There were many Winter mornings or nights when I would walk the mile along Fairview Avenue from where the house was on Portland Avenue in Saint Paul to where the number 16 buses ran along University Avenue. With the Minnesota weather so cold, this always made me feel like an arctic explorer. My walks from my apartment to the bus terminal in Yeonggwang along highway 23 feel very similar, these days. Both hikes have the feel of being an arctic explorer of a bustling suburban wasteland. Sounds about right.
I used to set up in the Expresso Royale in Dinkytown, in Minneapolis. That’s where I did my studying back then. I never studied at home. Just like I did my graduate degree in a certain cafe on Locust Street in West Philadelphia. Now that I think about it, I believe the Expresso Royale wasn’t called that name, back then. But it utterly escapes me what its name used to be. It was – and remains – the archetype college cafe, for me, even now. Although its more recent incarnations are less funky and more gentrified, it’s still there and still hospitable. Back in the 80’s, it was open 24 hours a day, and there were several times when I ended up studying all night there, not so much in the desperation of a typical student all-nighter but because I’d missed the last 16 bus back to Saint Paul, and rather than walk home 10 miles in 0 degree (F!) weather, I would just put in a night of casual study. There used to be a big shelf with board games, that denizens could use.
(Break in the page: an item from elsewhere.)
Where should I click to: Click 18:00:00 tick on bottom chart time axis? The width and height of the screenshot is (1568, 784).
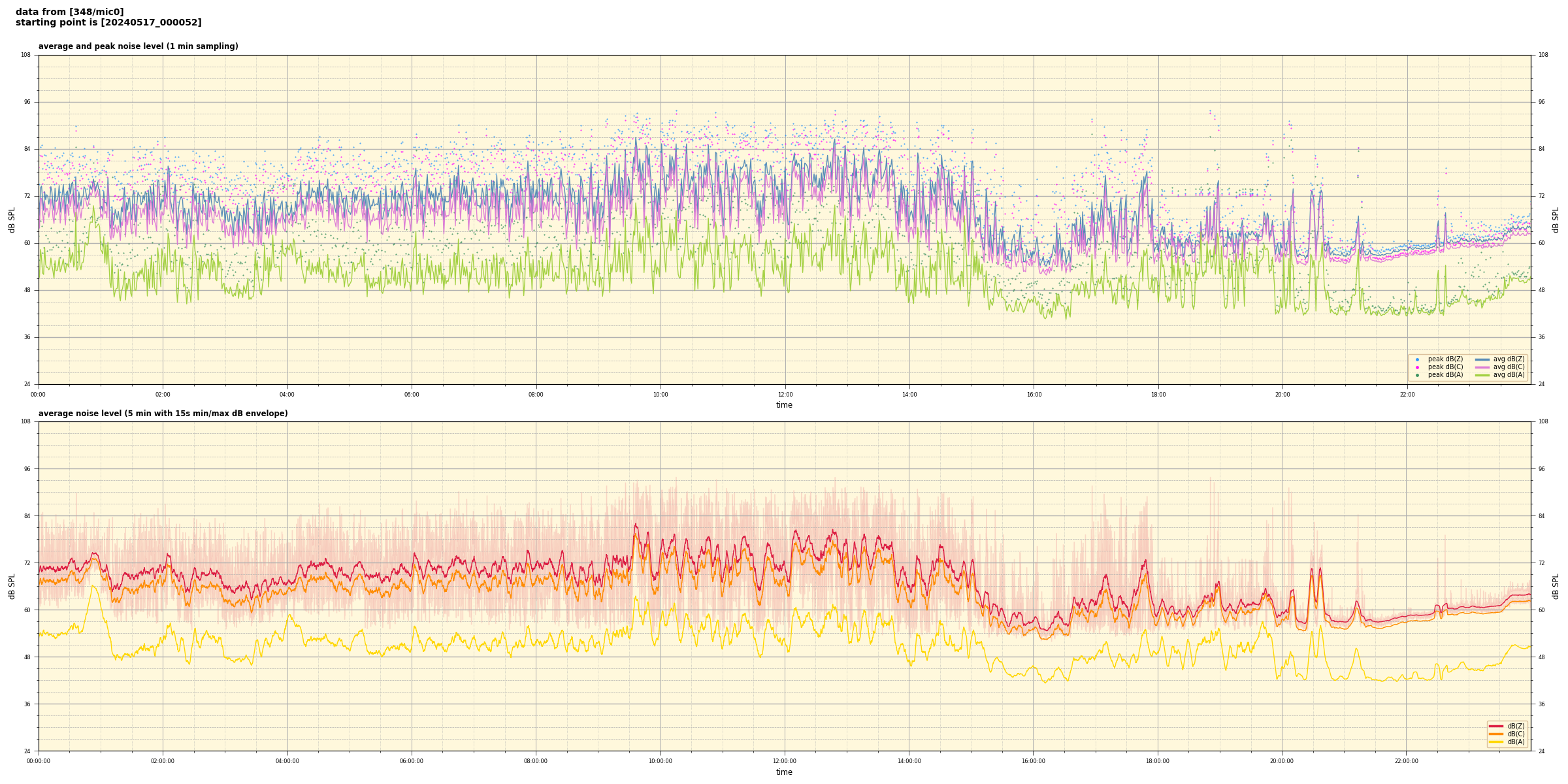[x=1157, y=761]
I had a couple cafes in Ilsan that I would frequent, in similar spirit. Most places that I have lived, there have been cafes – or rather, I have found them – and I have lived in those cafes, more than in any other spot. It’s just my nature. In Ilsan, there was the Coffee Bean and Tea Leaf franchise in the La Festa shopping center, only two blocks from my apartment. And there was the Rotiboy, a block down from where I worked. When I lived in Uptown, Minneapolis, prior to that, I would spend many, many hours in the Dunn Brothers location on Lake Street at Humboldt Avenue. Prior to that, there was that rather bland Starbucks in Long Beach, off of PCH a block east of the Circle. Before that, there was my favorite single Starbucks location anywhere, in downtown Burbank, where I must have racked up veritable man-months over the years of working close by. I can work my way backward in the ladder of my life by hopping from cafe to cafe. It’s a continuum of coffee and close reading.
If there’s anything I miss about my many previous incarnations, in my current life, that’s it: there are no real cafes, in Yeonggwang. Not the kinds of places where people hang out for hours and maybe vaguely work or socialize. I will race off to Gwangju, sometimes, only because I’m desperate to spend a few hours sitting in a Starbucks or one of Korea’s many native cafe chains – Hollys is recommendable, if only for their always reliable and free wifi. As I think about what’s next, for me (my current contract is already winding down, with about 3 months left), I wonder if that could be a deciding factor. Probably not – it’s not really an indispensable aspect of my lifestyle – it’s only a much-liked one.
Hmm. I set out to write about Fairview Avenue, and commuting through snow. I ended up writing about cafes. In my mind, because of Expresso Royale and Fairview Avenue, trekking through sub-zero temperatures in blowing snow to get home at night is indelibly linked to the idea of long, enjoyable hours in cafes. Such is memory.